MESSENGER observations of solar energetic electrons within Mercury's magnetosphere
During solar energetic particle (SEP) events, the inner heliosphere is bathed in MeV electrons. Through magnetic reconnection, these relativistic electrons can enter the magnetosphere of Mercury, nearly instantaneously filling the regions of open field lines with precipitating particles. With energies sufficient to penetrate solid aluminum shielding more than 1 mm thick, these electrons were observable by a number of sensors on the MErcury Surface, Space ENvironment, GEochemistry, and Ranging (MESSENGER) spacecraft. Because of its thin shielding, frequent sampling, and continuous temporal coverage, the Fast Imaging Plasma Spectrometer provided by far the most sensitive measurements of MeV electrons of all MESSENGER sensors. Sharp changes in energetic electron flux coincided with topological boundaries in the magnetosphere, including the magnetopause, polar cap, and central plasma sheet.
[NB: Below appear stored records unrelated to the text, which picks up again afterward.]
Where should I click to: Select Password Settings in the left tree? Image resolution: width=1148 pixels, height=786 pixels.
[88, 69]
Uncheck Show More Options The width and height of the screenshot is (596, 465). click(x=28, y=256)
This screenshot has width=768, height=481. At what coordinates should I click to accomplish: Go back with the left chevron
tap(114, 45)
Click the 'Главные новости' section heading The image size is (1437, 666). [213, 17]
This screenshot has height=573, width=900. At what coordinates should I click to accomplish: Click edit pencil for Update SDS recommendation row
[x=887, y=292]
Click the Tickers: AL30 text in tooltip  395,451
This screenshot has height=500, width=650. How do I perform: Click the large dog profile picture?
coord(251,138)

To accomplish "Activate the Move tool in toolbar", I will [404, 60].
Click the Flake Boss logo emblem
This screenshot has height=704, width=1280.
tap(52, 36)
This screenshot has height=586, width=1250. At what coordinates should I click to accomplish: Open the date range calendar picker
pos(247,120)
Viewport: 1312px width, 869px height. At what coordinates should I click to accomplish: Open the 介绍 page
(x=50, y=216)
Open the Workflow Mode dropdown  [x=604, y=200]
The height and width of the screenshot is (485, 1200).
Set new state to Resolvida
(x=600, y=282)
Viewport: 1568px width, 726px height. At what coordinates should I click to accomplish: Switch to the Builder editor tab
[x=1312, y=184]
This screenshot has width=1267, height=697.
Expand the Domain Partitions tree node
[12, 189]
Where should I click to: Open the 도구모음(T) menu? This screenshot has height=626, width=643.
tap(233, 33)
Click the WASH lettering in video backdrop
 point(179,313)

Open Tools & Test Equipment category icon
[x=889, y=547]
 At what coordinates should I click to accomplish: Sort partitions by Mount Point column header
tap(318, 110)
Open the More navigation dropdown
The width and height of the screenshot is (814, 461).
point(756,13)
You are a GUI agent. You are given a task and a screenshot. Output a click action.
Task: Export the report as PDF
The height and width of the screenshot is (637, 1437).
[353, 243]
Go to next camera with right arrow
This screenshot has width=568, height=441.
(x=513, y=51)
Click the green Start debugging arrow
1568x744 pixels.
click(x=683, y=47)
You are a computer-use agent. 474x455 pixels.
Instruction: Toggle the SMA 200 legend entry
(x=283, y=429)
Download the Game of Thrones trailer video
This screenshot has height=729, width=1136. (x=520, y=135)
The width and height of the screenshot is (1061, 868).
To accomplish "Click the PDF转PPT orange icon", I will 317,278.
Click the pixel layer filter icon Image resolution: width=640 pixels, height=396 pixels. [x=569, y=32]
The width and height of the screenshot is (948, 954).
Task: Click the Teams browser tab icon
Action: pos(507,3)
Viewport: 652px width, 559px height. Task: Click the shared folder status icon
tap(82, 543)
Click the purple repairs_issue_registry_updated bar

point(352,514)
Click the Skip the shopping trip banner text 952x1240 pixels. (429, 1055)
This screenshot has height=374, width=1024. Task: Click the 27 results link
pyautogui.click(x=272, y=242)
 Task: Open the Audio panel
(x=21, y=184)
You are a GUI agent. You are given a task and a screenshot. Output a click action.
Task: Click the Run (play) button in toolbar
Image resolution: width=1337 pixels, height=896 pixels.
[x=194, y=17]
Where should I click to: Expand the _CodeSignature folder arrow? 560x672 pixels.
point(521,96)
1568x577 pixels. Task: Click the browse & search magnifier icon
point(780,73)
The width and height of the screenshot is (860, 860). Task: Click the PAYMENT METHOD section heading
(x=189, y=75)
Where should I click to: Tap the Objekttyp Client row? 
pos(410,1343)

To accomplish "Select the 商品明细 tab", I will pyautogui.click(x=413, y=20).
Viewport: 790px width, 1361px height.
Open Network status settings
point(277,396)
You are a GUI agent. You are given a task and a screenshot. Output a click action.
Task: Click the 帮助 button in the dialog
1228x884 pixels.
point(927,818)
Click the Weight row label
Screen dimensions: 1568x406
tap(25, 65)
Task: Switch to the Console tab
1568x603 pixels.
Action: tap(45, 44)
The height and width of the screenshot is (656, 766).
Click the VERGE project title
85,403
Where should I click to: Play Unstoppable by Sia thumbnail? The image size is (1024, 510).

Precipitating electrons with fluxes equal to ~40% of their corresponding upstream levels were measured over the entire polar cap, demonstrating that electron space weathering of Mercury's surface is not limited to the cusp region. We use these distinct precipitation signatures acquired over 33 orbits during 11 SEP events to map the full extent of Mercury's northern polar cap. We confirm a highly asymmetric polar cap, for which the dayside and nightside boundary latitudes range over ~50–70°N and ~30–60°N, respectively. These latitudinal ranges are consistent with average models of Mercury's magnetic field but exhibit a large variability indicative of active dayside and nightside magnetic reconnection processes. Finally, we observed enhanced electron fluxes within the central plasma sheet. Although these particles cannot form a stable ring current around the planet, their motion results in an apparent trapped electron population at low latitudes in the magnetotail.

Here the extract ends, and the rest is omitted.